Fourth quarter revenue smashed estimates. It came in at $867 million, which is about 8% higher than the consensus Wall Street estimates. That’s a huge beat by a company the size of Roku.
And that led analysts to believe that ad-spending has bottomed out this cycle. And one dude from Bank of America even get Roku a double upgrade. He said Roku was a sell, but now it’s a buy as ad spending from restaurants, travel, CPG, and health and wellness appear to have bottomed.
And this pushed shares above the 200-day MA on high volume last week. And I think it will use that as support and push higher in the coming weeks. Analysts and investors alike need to readjust their expectations for Roku based on its latest earnings report.
Let’s use the 10-day MA as our stop loss for this position.
And on a related trade, we should look at…
Paramount Global ( PARA 0.00%↑ )
Para owns CBS and the Paramount streaming network among other things. And the future of the company relies on this streaming service to thrive…. And for advertisers to shell out for ads.
Much like Roku, Paramount leaped over its 200-day MA on high volume after its earnings report last week.
Paramount saw its streaming service gain 9.9 million subscribers (the author of this piece being one of them) to its Paramount+ streaming channel. This helped lead to a huge beat on ad revenues.
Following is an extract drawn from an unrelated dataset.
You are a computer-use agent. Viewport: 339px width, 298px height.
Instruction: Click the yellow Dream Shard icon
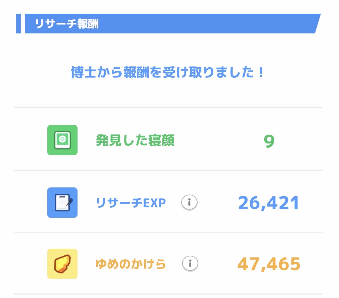tap(62, 264)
At first Wall Street didn’t like this, but common sense prevailed and pushed the stock higher. On large volume. The below chart shows PARA shares breaking above its previous resistance point of the 200-day MA.
We’ll use a stop of $21 until the 50-day MA works its way above that level. Then we’ll switch to that.
QuantumScape ( QS 0.00%↑ )
Much like the first two, QS showed great volume on a breakout after its earnings report. I’m encouraged by the price action here… And if people start to get excited about this one, the stock could rocket many multiples higher. This stock is a great momentum play.
QuantumScape’s earnings were… umm… not the greatest. Their loss widened. And as they are pre-revenue, this means their cash burn as increased.
But management said on their call that they are making progress with the solid-state battery technology. And “that generally, most cells have performed well on initial testing, including fast charge and early-cycle capacity retention.” That’s a bit of techno-babble, but Wall Street is hopeful they will continue making progress on bringing their batteries to market.
Despite this mostly poor performance, the stock is higher on large volume. That could be a sign of a bottom. Usually when a stock rallies on bad news, it means higher prices are in the future… And as we said, if this catches a bid, it’s going a lot higher.
And over the two days after earnings, prices retested the breakout level and held. That’s a sign this could be sustainable.
Let’s use $8.75 as our stop and when the 50-day MA goes above that level, we’ll revert to that.
We now have 11 open positions. It’s a lot, but it’s manageable. I think before we add anymore, we’ll close out of a long term holding. For instance, we’re dutifully holding onto Johnson Outdoors ( JOUT 0.00%↑ ) but that guy doesn’t seem to want to move anywhere. We’ll give it a bit more time… At least until we find a more promising looking chart setup.
And that’s all for this week. Remember, the market is closed Monday for President’s Day. Take it easy and relax a bit, will ya?